Além dos meus dedos

10mar15

Não és minha e nem quero que seja. Olhando daqui, me parece tão bem sendo apenas sua e de mais ninguém. Se outra chance tivesse, ainda assim em todas as vezes, te daria total liberdade para ser você mesma. Como gosto da maneira que exerce todos os detalhes da vida que lhe cabe. 
E acho também, que não saberia como cuidar de você por aqui. Não saberia como refrear a bagunça que se estende além de meus dedos e todo aquele desastre que já te expliquei que sempre acontece ao meu redor. Se não te chamo de minha,  é simplesmente por te querer mais a cada dia e por saber que não existem equações lógicas que expliquem a matemática do que eu tenho medo de dizer. 
Mas me invento outra vez, todos os dias, em cada céu cinza que me acorda e vou escrevendo motivos para acreditar que vai ser melhor, que por favor, pode ir de uma vez, não se desenhe ao meu redor. Mas, na verdade, eu só quero mesmo é que você imponha a sua presença em minha pele. 

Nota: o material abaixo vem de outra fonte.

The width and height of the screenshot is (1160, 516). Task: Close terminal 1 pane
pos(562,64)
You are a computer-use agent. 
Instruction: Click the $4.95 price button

Esteja por aqui, mesmo se qualquer hora decidir que já passou da hora de ir embora. Não precisa fazer alarde, só senta por aqui e vou saber que toda tormenta te trouxe de volta. Não precisa explicar, eu sei melhor do que ninguém que algumas coisas a gente simplesmente não sabe como dizer. Então me abraça em silêncio quando a hora chegar. Chame tudo isso como quiser, mas daqui, do meu cantinho, eu gosto mesmo de dizer que é amor.